(Stored records)
########

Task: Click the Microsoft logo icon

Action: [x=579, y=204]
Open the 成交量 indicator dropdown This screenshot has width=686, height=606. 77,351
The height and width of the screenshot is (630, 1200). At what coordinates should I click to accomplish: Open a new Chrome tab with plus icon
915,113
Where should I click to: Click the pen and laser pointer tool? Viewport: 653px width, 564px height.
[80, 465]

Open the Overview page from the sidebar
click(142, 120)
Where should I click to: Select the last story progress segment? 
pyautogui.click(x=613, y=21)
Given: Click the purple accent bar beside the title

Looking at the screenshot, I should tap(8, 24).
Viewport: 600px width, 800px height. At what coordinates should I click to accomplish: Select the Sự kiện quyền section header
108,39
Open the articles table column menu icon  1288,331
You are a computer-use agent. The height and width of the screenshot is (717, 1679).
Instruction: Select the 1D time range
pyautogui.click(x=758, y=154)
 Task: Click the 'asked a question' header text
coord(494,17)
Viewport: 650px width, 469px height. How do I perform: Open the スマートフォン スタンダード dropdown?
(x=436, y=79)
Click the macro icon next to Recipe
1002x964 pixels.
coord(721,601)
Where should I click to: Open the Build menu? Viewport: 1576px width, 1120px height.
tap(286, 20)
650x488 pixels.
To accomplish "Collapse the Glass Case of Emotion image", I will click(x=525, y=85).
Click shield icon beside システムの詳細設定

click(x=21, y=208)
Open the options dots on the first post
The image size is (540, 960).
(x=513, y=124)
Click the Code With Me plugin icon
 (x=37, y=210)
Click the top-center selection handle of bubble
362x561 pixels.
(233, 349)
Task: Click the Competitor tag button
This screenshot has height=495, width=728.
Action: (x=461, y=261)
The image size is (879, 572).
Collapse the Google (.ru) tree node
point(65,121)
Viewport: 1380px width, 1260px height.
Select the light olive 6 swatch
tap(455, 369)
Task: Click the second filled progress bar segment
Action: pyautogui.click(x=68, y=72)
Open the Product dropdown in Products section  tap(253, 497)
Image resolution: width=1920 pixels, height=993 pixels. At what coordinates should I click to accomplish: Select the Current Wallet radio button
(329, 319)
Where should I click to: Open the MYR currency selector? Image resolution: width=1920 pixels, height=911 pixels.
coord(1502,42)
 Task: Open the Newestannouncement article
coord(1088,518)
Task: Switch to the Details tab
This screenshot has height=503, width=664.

########

• _Your instructions_
What you give back should match the entries above exactly.

• _Completed task_
Task: Click the Microsoft logo icon

Action: [x=579, y=204]
Open the 成交量 indicator dropdown This screenshot has width=686, height=606. 77,351
The height and width of the screenshot is (630, 1200). At what coordinates should I click to accomplish: Open a new Chrome tab with plus icon
915,113
Where should I click to: Click the pen and laser pointer tool? Viewport: 653px width, 564px height.
[80, 465]

Open the Overview page from the sidebar
click(142, 120)
Where should I click to: Select the last story progress segment? 
pyautogui.click(x=613, y=21)
Given: Click the purple accent bar beside the title

Looking at the screenshot, I should tap(8, 24).
Viewport: 600px width, 800px height. At what coordinates should I click to accomplish: Select the Sự kiện quyền section header
108,39
Open the articles table column menu icon  1288,331
You are a computer-use agent. The height and width of the screenshot is (717, 1679).
Instruction: Select the 1D time range
pyautogui.click(x=758, y=154)
 Task: Click the 'asked a question' header text
coord(494,17)
Viewport: 650px width, 469px height. How do I perform: Open the スマートフォン スタンダード dropdown?
(x=436, y=79)
Click the macro icon next to Recipe
1002x964 pixels.
coord(721,601)
Where should I click to: Open the Build menu? Viewport: 1576px width, 1120px height.
tap(286, 20)
650x488 pixels.
To accomplish "Collapse the Glass Case of Emotion image", I will click(x=525, y=85).
Click shield icon beside システムの詳細設定

click(x=21, y=208)
Open the options dots on the first post
The image size is (540, 960).
(x=513, y=124)
Click the Code With Me plugin icon
 (x=37, y=210)
Click the top-center selection handle of bubble
362x561 pixels.
(233, 349)
Task: Click the Competitor tag button
This screenshot has height=495, width=728.
Action: (x=461, y=261)
The image size is (879, 572).
Collapse the Google (.ru) tree node
point(65,121)
Viewport: 1380px width, 1260px height.
Select the light olive 6 swatch
tap(455, 369)
Task: Click the second filled progress bar segment
Action: pyautogui.click(x=68, y=72)
Open the Product dropdown in Products section  tap(253, 497)
Image resolution: width=1920 pixels, height=993 pixels. At what coordinates should I click to accomplish: Select the Current Wallet radio button
(329, 319)
Where should I click to: Open the MYR currency selector? Image resolution: width=1920 pixels, height=911 pixels.
coord(1502,42)
 Task: Open the Newestannouncement article
coord(1088,518)
Task: Switch to the Details tab
This screenshot has height=503, width=664.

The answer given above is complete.